I usually use git and subversion.
Both of them works well with Eclipse, our IDE of choice:
http://subclipse.tigris.org/
http://www.eclipse.org/egit/

But for one-man project, I think Fossil is more then enough.  ;)

Bottom line is probably now we should use version control
instead of the old "tarballs and patches" ;)

jj2007

Thanks, Gunther, Dave & Anta. Will have to reflect a little bit now ;-)

FORTRANS

Hi,

   A long time ago, I used source management software at
work to access and modify standard programs we had to use.
(CDC Update.)  Worked well, but had a learning curve.  Used
it because I had to, give or take.  I bought a program that
copied the system we used at work, and may have used it once.
It required too much discipline and time to use it correctly.

Regards,

Steve N.

jcfuller

I use a local git for bc9Basic but I know I am using wrong :)
I create a new branch for almost every change as I could never figure out how to rollback one or more changes?

James

Adamanteus

#7
I'm using for local copies - reserve copying utility, that makes timestamp backup catalogues names.

sys64738

I'm running a subversion server on a linux machine.

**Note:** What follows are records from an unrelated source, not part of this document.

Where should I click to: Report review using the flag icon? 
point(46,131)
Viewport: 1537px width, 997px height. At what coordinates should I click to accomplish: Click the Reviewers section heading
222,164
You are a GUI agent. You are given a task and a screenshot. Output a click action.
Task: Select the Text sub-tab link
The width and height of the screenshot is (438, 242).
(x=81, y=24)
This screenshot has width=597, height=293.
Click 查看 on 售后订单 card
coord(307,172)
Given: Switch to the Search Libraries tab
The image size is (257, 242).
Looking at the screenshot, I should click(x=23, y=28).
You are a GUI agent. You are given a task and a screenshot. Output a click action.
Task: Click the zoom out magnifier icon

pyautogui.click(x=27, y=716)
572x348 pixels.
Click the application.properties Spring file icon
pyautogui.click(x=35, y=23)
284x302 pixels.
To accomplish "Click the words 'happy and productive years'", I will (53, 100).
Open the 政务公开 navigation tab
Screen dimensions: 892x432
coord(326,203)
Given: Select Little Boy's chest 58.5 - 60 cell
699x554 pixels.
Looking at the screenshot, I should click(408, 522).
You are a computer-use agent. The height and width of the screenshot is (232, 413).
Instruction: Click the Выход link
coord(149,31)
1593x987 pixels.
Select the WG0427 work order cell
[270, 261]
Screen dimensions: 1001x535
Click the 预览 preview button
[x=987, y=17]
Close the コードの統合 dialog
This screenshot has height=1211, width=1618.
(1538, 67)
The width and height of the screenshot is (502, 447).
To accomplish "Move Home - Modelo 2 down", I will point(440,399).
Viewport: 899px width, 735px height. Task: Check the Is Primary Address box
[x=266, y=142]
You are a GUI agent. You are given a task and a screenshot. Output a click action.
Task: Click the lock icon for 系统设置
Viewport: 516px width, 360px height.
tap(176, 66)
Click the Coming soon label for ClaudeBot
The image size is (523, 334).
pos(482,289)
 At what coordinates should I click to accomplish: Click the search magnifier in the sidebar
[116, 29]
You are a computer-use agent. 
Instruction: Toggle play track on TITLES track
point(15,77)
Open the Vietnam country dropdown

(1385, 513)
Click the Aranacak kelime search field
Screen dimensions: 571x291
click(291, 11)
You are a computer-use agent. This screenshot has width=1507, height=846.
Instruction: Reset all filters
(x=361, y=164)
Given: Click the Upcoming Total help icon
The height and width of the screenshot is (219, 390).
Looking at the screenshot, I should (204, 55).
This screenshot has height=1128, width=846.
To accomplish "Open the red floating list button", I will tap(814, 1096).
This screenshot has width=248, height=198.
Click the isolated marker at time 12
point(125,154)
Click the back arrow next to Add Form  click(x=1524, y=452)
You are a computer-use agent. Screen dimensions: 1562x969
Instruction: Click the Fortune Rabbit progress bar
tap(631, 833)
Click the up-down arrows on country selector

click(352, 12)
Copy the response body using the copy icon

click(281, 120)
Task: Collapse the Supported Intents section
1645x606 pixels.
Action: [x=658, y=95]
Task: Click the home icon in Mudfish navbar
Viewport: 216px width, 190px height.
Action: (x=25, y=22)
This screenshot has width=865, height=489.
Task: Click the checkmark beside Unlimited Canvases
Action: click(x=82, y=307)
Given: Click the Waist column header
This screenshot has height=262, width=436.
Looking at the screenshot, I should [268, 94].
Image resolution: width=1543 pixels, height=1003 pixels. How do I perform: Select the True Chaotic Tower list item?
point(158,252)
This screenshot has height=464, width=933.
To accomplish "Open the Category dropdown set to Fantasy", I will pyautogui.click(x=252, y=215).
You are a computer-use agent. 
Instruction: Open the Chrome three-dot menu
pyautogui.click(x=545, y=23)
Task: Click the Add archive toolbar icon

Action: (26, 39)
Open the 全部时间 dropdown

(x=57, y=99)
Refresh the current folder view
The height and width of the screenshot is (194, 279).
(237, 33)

Whenever I have completed a functionally separate working module, I put it there. This wouldn't help if you do substantial changes, but I don't want to clutter the svn with to many revisions.

MichaelW

Instead of an IDE I use a programming editor (SciTE), running as many instances as I need. I try to avoid large projects, and seldom work with source files longer that a few hundred lines, so I just manually create backups whenever I feel the need, appending a sequence number to the end of the filename, occasionally with a description. I normally work with my editor(s) on the left side of the desktop and one or more Explorer windows on the right side, so creating a backup is just a matter of editing the name of the current source in Explorer then saving the source in my editor.
Well Microsoft, here's another nice mess you've gotten us into.

TWell

PellesC IDE have an option to zip whole project.